Página |
○ ○ ○ ○ ○ ○ ○

Luanda  - Estas linhas têm um escopo modesto: demonstrar e esclarecer que a troca de presidente não significa transição política. Para esse intento, servir-me-ei das ferramentas epistemo-empírico sobre a transição. Ou seja, apresentarei uma resenha brevíssima sobre a Filosofia e Teoria Política da Transição, seguido de exemplos da realidade global. Para tal, usarei autores como Robert Dahl, Samuel Huntington, Guillermo O`Donnel, Phileppe Schmitter, Francis Fukuyama e Nelson Domingos. Este último, é um transitólogo angolano, cujo pensamento pode ser compulsado no seu livro «Transição pela Transação».

 
Fonte: Por dentro de Africa
 
A justificativa e as motivações por detrás deste artigo, fundam-se no facto de há três semanas, a imprensa nacional e internacional conduzir uma narrativa segundo a qual, a «possível» substituição do tirano-mor por Jean Laurent (João Lourenço), é o início da transição política. Tecnicamente é um erro. Sucessão presidencial não é transição de regime. Para o nosso caso, mesmo a sucessão presidencial é mera hipótese!

○ ○ ○ ○ ○ ○ ○

Dados fornecidos |
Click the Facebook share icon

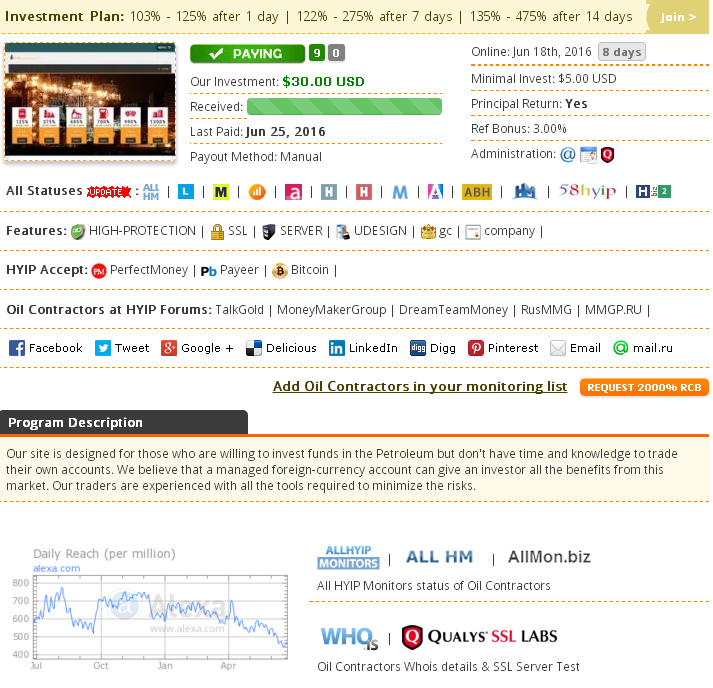click(x=17, y=348)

○ ○ ○ ○ ○ ○ ○

Tarefa a realizar |
Responda às perguntas seguintes com base na página:
(a) Qual é o título do livro de Nelson Domingos referido na página?
(b) Há quantas semanas a imprensa conduz a narrativa descrita na página?
(c) Que nome aparece entre parênteses a seguir a «Jean Laurent»?

Solução do problema |
(a) O livro chama-se «Transição pela Transação».
(b) A imprensa conduz essa narrativa há três semanas.
(c) O nome entre parênteses é João Lourenço.